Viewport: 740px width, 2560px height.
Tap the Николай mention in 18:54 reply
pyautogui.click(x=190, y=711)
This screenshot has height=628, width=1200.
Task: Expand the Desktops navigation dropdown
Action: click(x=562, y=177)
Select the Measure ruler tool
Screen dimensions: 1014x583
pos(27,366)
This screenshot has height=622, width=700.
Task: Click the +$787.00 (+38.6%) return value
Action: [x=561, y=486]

#####

EXERCISE INSTRUCTIONS = Precisely as given, transcribe all of the entries above.

WRITTEN ANSWER =
Viewport: 740px width, 2560px height.
Tap the Николай mention in 18:54 reply
pyautogui.click(x=190, y=711)
This screenshot has height=628, width=1200.
Task: Expand the Desktops navigation dropdown
Action: click(x=562, y=177)
Select the Measure ruler tool
Screen dimensions: 1014x583
pos(27,366)
This screenshot has height=622, width=700.
Task: Click the +$787.00 (+38.6%) return value
Action: [x=561, y=486]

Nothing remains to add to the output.